> Provided records:
○ ○ ○ ○ ○ ○ ○

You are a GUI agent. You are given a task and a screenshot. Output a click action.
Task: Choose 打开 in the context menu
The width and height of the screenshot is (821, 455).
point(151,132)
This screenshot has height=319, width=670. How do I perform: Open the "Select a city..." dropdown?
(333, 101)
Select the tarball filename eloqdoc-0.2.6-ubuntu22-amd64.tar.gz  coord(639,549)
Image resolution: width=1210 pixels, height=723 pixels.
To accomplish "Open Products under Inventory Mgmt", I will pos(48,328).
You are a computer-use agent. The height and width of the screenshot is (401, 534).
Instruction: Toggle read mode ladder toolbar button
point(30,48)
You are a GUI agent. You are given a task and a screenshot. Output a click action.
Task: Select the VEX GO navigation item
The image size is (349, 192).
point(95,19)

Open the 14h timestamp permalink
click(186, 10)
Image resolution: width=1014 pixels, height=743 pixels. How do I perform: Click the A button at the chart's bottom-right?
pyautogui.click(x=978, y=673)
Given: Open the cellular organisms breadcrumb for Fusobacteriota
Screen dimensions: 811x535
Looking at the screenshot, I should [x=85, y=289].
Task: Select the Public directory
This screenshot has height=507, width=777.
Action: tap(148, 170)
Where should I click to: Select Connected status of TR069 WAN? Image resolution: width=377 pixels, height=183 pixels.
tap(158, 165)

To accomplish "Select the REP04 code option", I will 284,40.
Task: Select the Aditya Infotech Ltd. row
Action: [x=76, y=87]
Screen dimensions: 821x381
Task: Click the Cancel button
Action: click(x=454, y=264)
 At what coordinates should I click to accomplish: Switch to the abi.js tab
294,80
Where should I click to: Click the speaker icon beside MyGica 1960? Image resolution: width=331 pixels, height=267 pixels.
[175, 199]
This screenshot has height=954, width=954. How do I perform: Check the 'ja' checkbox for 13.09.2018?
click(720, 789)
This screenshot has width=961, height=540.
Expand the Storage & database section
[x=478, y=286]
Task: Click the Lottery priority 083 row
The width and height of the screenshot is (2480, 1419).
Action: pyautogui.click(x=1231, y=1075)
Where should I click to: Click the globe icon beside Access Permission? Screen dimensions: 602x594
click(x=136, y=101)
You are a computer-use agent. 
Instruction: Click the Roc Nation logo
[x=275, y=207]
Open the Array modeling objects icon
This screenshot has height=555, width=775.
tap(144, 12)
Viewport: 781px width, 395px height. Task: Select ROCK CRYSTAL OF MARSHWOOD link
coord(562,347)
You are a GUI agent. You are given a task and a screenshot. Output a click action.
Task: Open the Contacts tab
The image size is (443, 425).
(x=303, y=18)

○ ○ ○ ○ ○ ○ ○

Transcribe the full listing, word for word.

> The completed task:
You are a GUI agent. You are given a task and a screenshot. Output a click action.
Task: Choose 打开 in the context menu
The width and height of the screenshot is (821, 455).
point(151,132)
This screenshot has height=319, width=670. How do I perform: Open the "Select a city..." dropdown?
(333, 101)
Select the tarball filename eloqdoc-0.2.6-ubuntu22-amd64.tar.gz  coord(639,549)
Image resolution: width=1210 pixels, height=723 pixels.
To accomplish "Open Products under Inventory Mgmt", I will pos(48,328).
You are a computer-use agent. The height and width of the screenshot is (401, 534).
Instruction: Toggle read mode ladder toolbar button
point(30,48)
You are a GUI agent. You are given a task and a screenshot. Output a click action.
Task: Select the VEX GO navigation item
The image size is (349, 192).
point(95,19)

Open the 14h timestamp permalink
click(186, 10)
Image resolution: width=1014 pixels, height=743 pixels. How do I perform: Click the A button at the chart's bottom-right?
pyautogui.click(x=978, y=673)
Given: Open the cellular organisms breadcrumb for Fusobacteriota
Screen dimensions: 811x535
Looking at the screenshot, I should [x=85, y=289].
Task: Select the Public directory
This screenshot has height=507, width=777.
Action: tap(148, 170)
Where should I click to: Select Connected status of TR069 WAN? Image resolution: width=377 pixels, height=183 pixels.
tap(158, 165)

To accomplish "Select the REP04 code option", I will 284,40.
Task: Select the Aditya Infotech Ltd. row
Action: [x=76, y=87]
Screen dimensions: 821x381
Task: Click the Cancel button
Action: click(x=454, y=264)
 At what coordinates should I click to accomplish: Switch to the abi.js tab
294,80
Where should I click to: Click the speaker icon beside MyGica 1960? Image resolution: width=331 pixels, height=267 pixels.
[175, 199]
This screenshot has height=954, width=954. How do I perform: Check the 'ja' checkbox for 13.09.2018?
click(720, 789)
This screenshot has width=961, height=540.
Expand the Storage & database section
[x=478, y=286]
Task: Click the Lottery priority 083 row
The width and height of the screenshot is (2480, 1419).
Action: pyautogui.click(x=1231, y=1075)
Where should I click to: Click the globe icon beside Access Permission? Screen dimensions: 602x594
click(x=136, y=101)
You are a computer-use agent. 
Instruction: Click the Roc Nation logo
[x=275, y=207]
Open the Array modeling objects icon
This screenshot has height=555, width=775.
tap(144, 12)
Viewport: 781px width, 395px height. Task: Select ROCK CRYSTAL OF MARSHWOOD link
coord(562,347)
You are a GUI agent. You are given a task and a screenshot. Output a click action.
Task: Open the Contacts tab
The image size is (443, 425).
(x=303, y=18)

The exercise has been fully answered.